Les chiffres des banques alimentaires de Calgary racontent une histoire qui devient de plus en plus familière pour ceux d’entre nous qui couvrent l’actualité des services sociaux de la ville. Le mois dernier, j’ai observé des bénévoles s’empresser de remplir des paniers à la Banque alimentaire principale de Calgary alors que la file s’étendait tout autour du pâté de maisons – une scène qui se répète avec une régularité alarmante dans toute notre ville.
Une étude novatrice publiée hier par l’Institut de politique urbaine de l’Université de Calgary établit des liens qui devraient préoccuper chaque Calgarien. La recherche révèle ce que de nombreux travailleurs de première ligne soupçonnaient : l’augmentation spectaculaire de 34 % de l’utilisation des banques alimentaires au cours des 18 derniers mois est directement corrélée à la crise d’abordabilité du logement qui s’aggrave dans notre ville.
« Nous voyons des familles qui n’auraient jamais imaginé avoir besoin d’aide alimentaire franchir maintenant nos portes, » explique Melissa Johnson, directrice des opérations de la Banque alimentaire de Calgary, lors de notre entretien dans leurs installations de Mayland Heights. « Ce ne sont pas seulement des personnes en situation d’itinérance – ce sont des Calgariens qui travaillent et qui doivent faire des choix impossibles entre le loyer et l’épicerie. »
L’étude a suivi 2 500 clients de banques alimentaires sur une période de deux ans, constatant qu’environ 22 % d’entre eux ont signalé une précarité de logement ou une situation d’itinérance à un moment donné pendant leur dépendance aux services alimentaires. Plus troublant encore, près de 40 % des répondants ont indiqué consacrer plus de 50 % de leurs revenus aux coûts de logement.
La conseillère municipale Kourtney Penner, qui préside le Comité de développement communautaire, n’a pas mâché ses mots lorsque je l’ai interrogée sur ces résultats. « Cette recherche confirme ce que nous entendons à l’hôtel de ville. La crise d’abordabilité n’est pas cloisonnée – elle crée des effets en cascade sur plusieurs systèmes. »
Je couvre le marché immobilier de Calgary depuis près d’une décennie, et les statistiques dressent un tableau sombre.

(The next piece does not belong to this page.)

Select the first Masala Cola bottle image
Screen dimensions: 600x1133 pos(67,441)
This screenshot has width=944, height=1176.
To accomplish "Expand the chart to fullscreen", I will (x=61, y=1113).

Les loyers moyens ont augmenté de 27 % depuis 2021, tandis que les logements abordables disponibles ont diminué de près de 15 %. Pendant ce temps, la Fondation pour les sans-abri de Calgary signale une augmentation de 17 % de l’utilisation des refuges pendant la même période.

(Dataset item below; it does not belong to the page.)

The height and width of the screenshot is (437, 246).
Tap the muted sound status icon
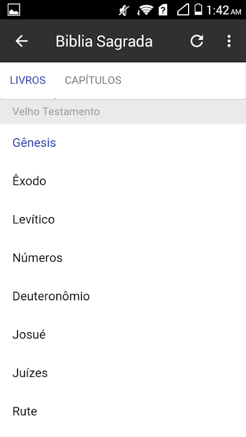124,10
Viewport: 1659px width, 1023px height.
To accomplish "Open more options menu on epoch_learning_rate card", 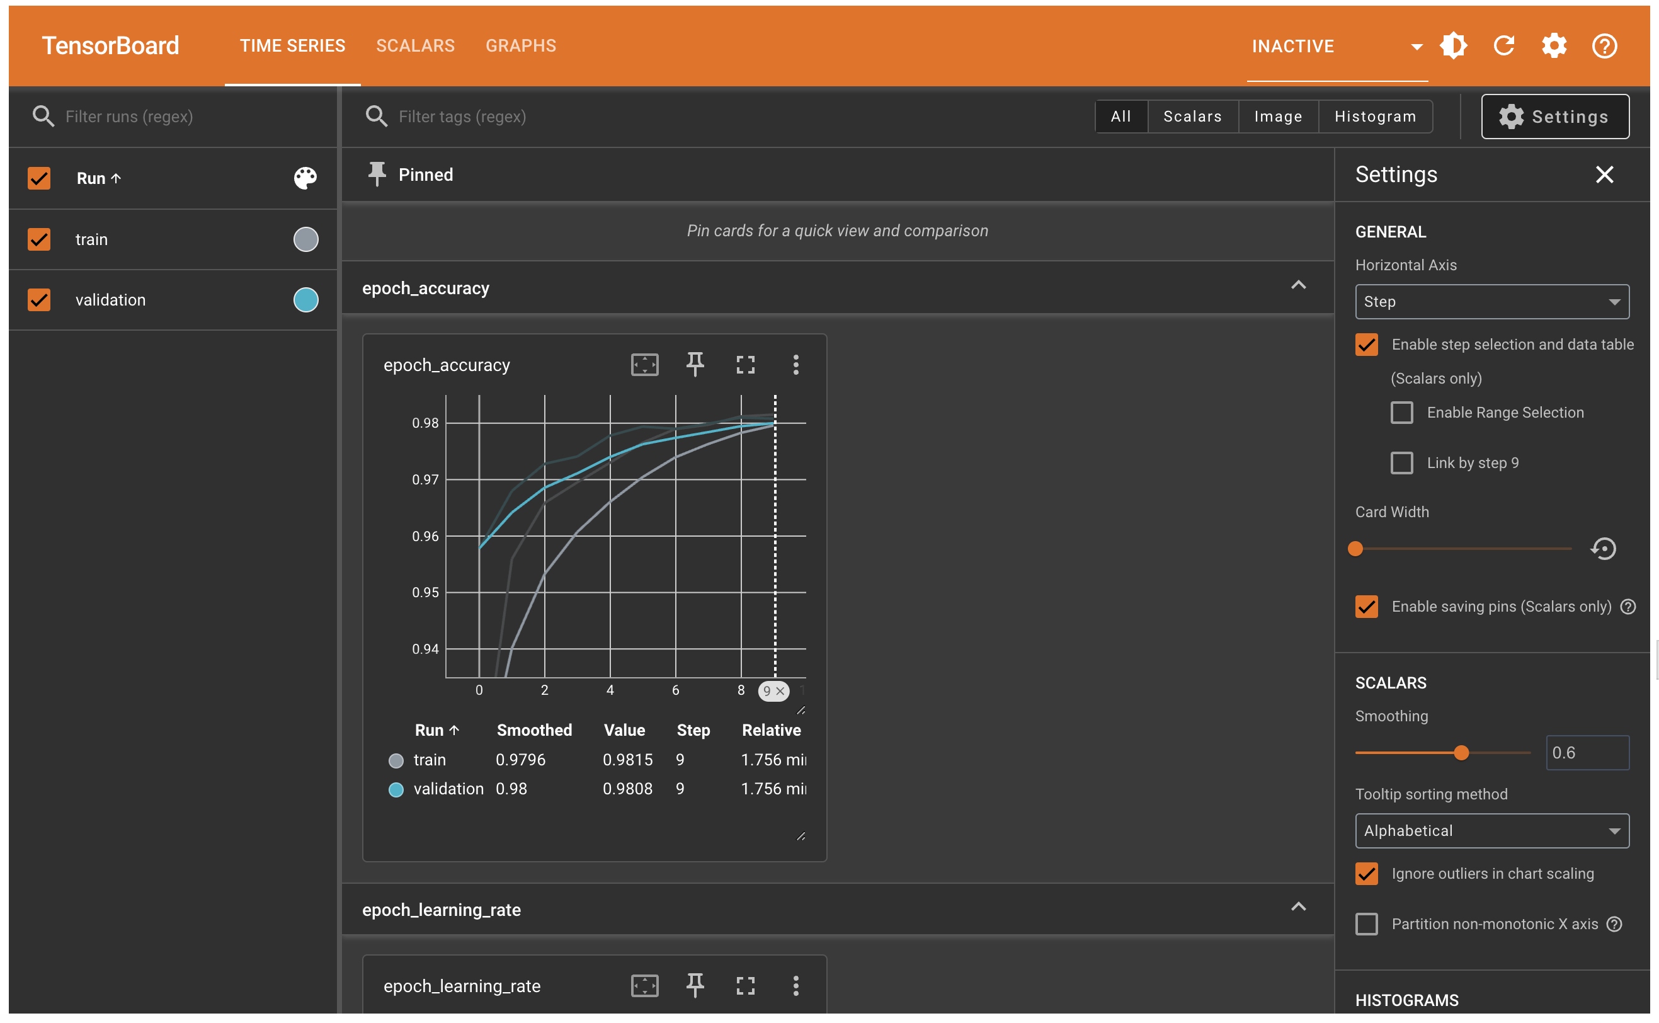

Les visages derrière ces chiffres sont devenus évidents lorsque j’ai visité The Mustard Seed la semaine dernière. J’y ai rencontré Darren Campbell, un ancien travailleur pétrolier de 47 ans qui a perdu son appartement après qu’une blessure au travail ait entraîné une réduction de ses heures.
« J’ai d’abord commencé à visiter la banque alimentaire pour faire durer ma paie, » m’a confié Campbell en attendant le service du dîner. « Six mois plus tard, je ne pouvais plus payer mon loyer. Maintenant je suis ici, essayant de me remettre sur pied. »

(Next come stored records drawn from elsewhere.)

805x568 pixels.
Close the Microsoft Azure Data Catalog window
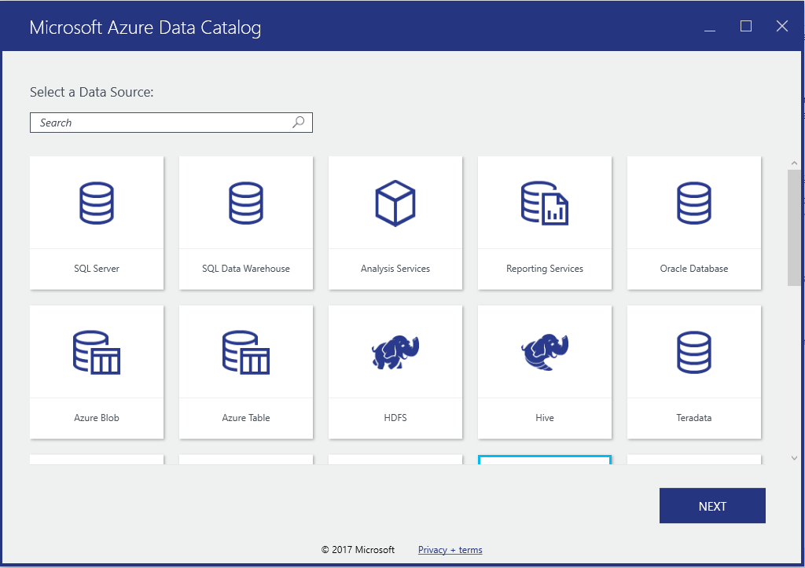pyautogui.click(x=782, y=27)
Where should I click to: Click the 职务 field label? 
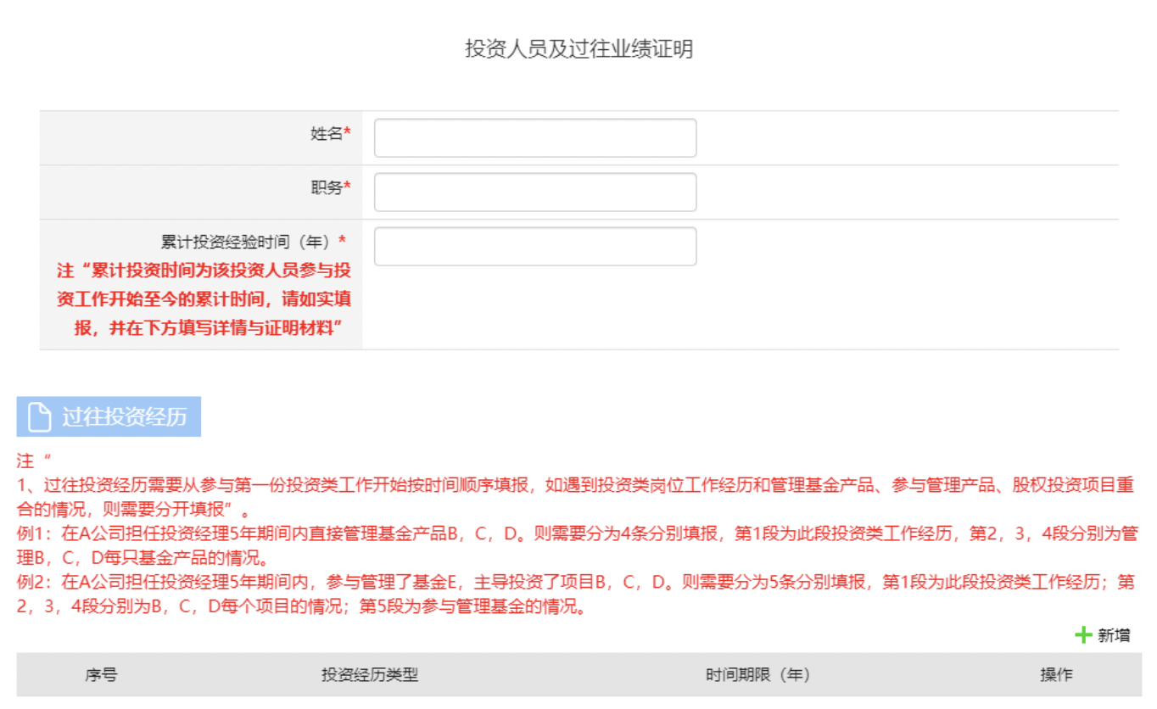pos(326,187)
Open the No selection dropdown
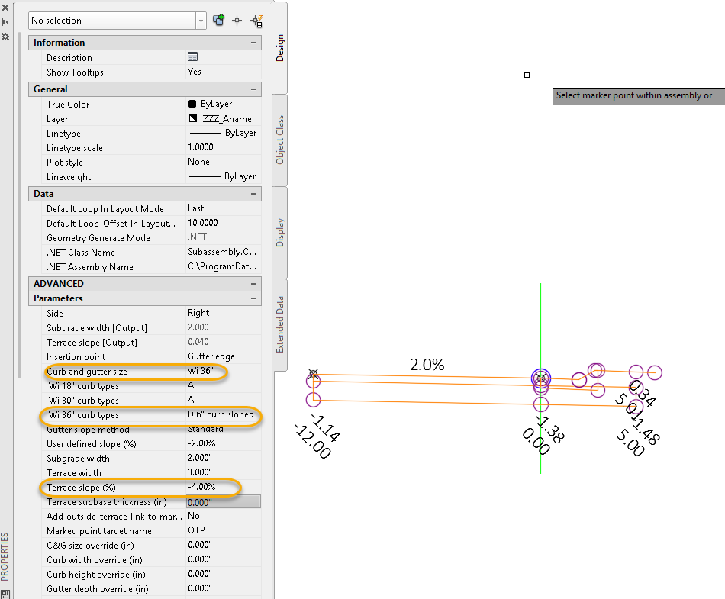Image resolution: width=725 pixels, height=599 pixels. [201, 21]
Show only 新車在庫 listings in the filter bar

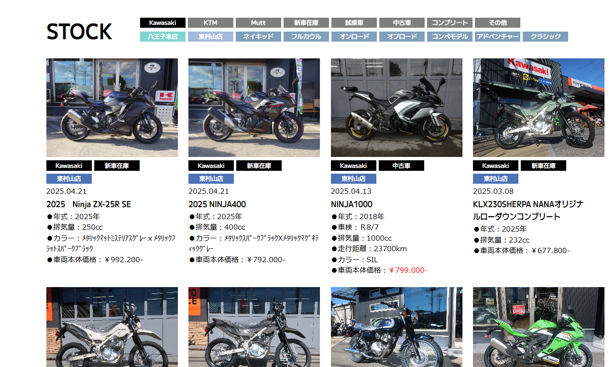coord(306,23)
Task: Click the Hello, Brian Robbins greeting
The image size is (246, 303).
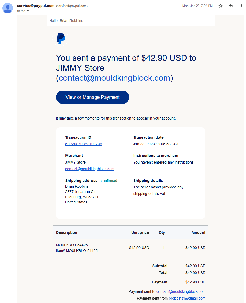Action: click(x=66, y=21)
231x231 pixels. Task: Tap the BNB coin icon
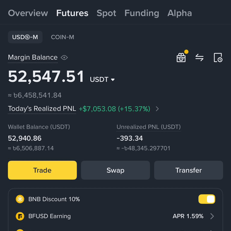click(20, 199)
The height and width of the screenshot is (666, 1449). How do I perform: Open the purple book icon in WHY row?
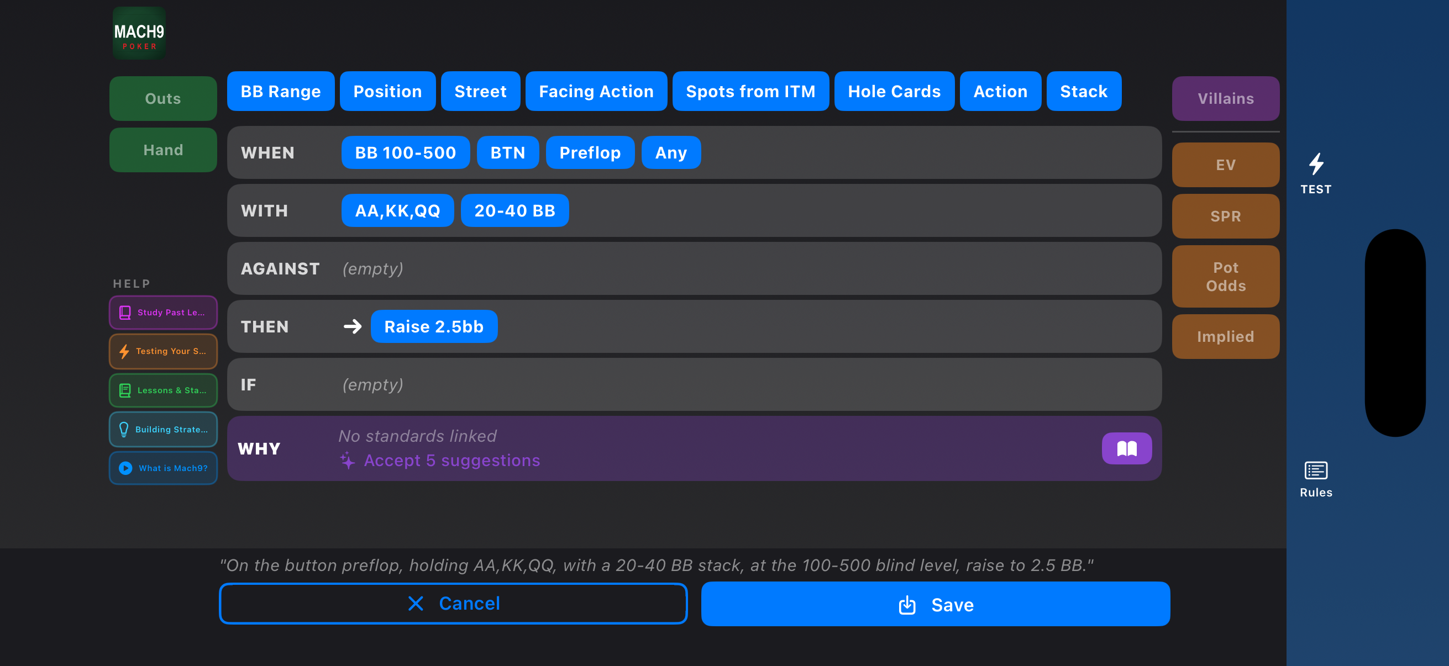click(x=1126, y=448)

Son histoire est de plus en plus courante parmi les travailleurs pauvres de notre ville. L’étude a identifié une nouvelle démographie inquiétante d’utilisateurs des banques alimentaires : des Calgariens employés qui occupent plusieurs emplois mais qui sont toujours incapables de couvrir leurs besoins essentiels.
Dr. Elena Mikhailova, chercheuse principale de l’étude, m’a expliqué les implications lors de notre conversation téléphonique. « Nous documentons ce que nous appelons ‘l’effet d’étranglement’ – lorsque les coûts de logement augmentent de façon disproportionnée par rapport aux salaires, les budgets alimentaires sont généralement les premiers à être sacrifiés. Cela crée des vulnérabilités nutritionnelles qui aggravent d’autres défis sociaux. »
La Société de logement de Calgary confirme que les listes d’attente pour les logements abordables ont atteint des niveaux records, avec plus de 5 000 ménages actuellement en attente – une augmentation de 23 % par rapport à il y a seulement deux ans.
La mairesse Jyoti Gondek a reconnu les résultats de la recherche lors de la conférence de presse d’hier, s’engageant à « une réponse coordonnée qui aborde à la fois les besoins immédiats de sécurité alimentaire et les solutions de logement à plus long terme. »
Mais pour les organisations en première ligne, les solutions ne peuvent pas arriver assez vite.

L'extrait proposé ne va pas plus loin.